F-f-fun? I mean, sure, watching Kawhi — a Finals MVP winner, two-time Defensive Player of the Year, and two-time All-Star — is funner than a heedless weekend in the Red Light District, but what about our boy DeMar? It sure doesn’t look like he’s having fun.

“If I were in Toronto, I’d be bummed, obviously,” Kroll acknowledges. “It’s hard to lose a guy who was a tremendous player and seems to have been so well-regarded. But also, you’re getting Kawhi, who is definitely one of the best players in the league and seems to be, up until this year, a guy who was a pleasant person to play with. I don’t know enough about him, to be honest.”

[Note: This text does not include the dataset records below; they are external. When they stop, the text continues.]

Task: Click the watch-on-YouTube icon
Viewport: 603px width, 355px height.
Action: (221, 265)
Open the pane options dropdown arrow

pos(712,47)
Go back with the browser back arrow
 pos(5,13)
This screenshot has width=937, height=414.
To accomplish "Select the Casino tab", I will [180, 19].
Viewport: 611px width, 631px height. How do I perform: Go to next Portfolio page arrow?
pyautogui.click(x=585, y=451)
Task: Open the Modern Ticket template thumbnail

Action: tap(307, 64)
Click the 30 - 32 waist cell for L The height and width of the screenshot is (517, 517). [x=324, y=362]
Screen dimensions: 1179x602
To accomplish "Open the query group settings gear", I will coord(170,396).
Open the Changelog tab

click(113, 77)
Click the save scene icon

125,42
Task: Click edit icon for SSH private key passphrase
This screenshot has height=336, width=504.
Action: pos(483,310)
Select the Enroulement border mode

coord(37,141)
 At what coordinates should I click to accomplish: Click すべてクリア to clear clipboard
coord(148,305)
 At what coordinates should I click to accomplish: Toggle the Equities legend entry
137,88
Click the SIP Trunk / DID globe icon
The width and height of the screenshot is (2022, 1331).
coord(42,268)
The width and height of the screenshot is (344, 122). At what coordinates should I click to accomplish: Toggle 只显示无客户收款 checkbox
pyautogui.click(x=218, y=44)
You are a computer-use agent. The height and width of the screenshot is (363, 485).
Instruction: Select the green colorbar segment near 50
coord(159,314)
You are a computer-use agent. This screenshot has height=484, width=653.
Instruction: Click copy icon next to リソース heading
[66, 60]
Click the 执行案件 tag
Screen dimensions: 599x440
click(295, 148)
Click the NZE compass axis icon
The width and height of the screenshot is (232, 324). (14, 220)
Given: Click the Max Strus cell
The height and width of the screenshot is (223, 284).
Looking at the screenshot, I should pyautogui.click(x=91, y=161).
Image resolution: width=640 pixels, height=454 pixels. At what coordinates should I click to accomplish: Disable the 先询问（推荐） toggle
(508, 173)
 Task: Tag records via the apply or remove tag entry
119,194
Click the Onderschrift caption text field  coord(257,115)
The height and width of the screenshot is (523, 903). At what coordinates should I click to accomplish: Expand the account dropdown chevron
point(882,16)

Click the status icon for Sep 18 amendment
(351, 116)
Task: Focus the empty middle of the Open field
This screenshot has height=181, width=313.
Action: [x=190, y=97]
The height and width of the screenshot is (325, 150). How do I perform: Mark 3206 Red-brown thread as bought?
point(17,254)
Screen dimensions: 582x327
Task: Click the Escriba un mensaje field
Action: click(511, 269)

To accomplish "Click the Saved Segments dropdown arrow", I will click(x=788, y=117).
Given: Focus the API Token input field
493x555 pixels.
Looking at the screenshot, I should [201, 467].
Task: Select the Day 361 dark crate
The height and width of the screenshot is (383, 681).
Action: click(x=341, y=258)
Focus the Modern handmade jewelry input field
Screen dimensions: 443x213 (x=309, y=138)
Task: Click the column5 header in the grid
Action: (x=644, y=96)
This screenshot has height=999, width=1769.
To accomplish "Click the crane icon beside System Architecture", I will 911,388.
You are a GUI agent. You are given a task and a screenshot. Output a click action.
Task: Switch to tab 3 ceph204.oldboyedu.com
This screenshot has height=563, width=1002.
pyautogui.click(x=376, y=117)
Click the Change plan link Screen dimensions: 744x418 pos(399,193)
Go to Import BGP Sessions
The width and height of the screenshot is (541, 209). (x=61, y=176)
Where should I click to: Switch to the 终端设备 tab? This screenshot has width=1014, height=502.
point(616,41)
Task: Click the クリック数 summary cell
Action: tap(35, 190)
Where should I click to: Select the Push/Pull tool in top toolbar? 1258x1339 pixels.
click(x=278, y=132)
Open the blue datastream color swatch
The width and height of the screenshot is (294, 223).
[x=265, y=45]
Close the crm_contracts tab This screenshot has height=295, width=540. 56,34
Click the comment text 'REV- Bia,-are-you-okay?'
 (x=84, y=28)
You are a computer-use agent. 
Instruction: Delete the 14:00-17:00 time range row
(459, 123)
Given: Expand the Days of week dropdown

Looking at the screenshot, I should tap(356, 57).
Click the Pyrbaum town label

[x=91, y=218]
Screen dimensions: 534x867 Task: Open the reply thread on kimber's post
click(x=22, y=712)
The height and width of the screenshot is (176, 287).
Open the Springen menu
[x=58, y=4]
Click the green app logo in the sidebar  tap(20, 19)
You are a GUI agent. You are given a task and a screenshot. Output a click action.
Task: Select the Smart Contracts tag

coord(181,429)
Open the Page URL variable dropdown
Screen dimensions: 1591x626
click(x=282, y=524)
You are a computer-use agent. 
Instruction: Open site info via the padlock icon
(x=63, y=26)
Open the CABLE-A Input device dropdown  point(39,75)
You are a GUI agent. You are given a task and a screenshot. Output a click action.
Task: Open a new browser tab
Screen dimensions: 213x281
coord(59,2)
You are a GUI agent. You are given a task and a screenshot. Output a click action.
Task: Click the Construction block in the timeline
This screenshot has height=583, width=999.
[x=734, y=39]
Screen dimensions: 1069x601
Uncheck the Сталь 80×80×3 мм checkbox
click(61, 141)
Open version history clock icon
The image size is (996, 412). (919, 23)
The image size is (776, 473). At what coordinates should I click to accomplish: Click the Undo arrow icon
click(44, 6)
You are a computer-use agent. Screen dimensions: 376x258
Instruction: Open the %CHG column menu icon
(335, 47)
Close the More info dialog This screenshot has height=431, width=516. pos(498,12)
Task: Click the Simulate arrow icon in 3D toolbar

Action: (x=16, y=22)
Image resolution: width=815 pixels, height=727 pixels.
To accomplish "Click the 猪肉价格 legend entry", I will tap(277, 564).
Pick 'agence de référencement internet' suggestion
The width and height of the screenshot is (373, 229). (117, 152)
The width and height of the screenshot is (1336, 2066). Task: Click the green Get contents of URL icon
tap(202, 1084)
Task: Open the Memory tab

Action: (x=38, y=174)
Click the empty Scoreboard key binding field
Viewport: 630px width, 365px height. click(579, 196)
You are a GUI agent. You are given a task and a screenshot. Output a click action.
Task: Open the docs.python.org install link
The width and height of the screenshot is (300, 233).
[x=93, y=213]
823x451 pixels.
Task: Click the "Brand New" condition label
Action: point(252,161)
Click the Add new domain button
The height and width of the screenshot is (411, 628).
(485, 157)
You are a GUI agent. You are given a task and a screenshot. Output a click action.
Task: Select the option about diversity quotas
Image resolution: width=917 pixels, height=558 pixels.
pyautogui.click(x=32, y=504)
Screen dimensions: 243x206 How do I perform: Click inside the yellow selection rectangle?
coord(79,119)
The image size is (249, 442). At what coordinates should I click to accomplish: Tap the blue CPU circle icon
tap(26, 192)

Nobody does, Nick. Nobody does.

Given that Kawhi sat last season out — much to the ire of his teammates — and requested a trade from the Spurs (reportedly to L.A.), his commitment to the Raptors is a big question mark. Will he even play at all? Can he even play at all? Will he stay longer than just the year he’s under contract? Will he get along with Kyle Lowry? Will Kyle Lowry even show up to training camp given that his hetero life mate feels so done wrong? Will Kawhi and equally-introverted Raptor OG Anunoby become BFFs? Kroll’s guess is as good as ours.

But at least Kroll’s got some real-deal hoop experience to back up his words. He was the point guard for his Jewish day school basketball team, so yes, the guy’s opinions on the NBA do matter.

“My athletic heyday was in seventh grade,” says Kroll. “That was when I was at the top of my game.” After careering at such a young age, he felt it was time to retire. Or, as he puts it, “the game retired from me. Everyone got taller and bigger around me and I didn’t grow. I realized that my ultimate skill set may lay elsewhere.”

And by “elsewhere,” he surely means basketball analysis. Watch out, Zach Lowe.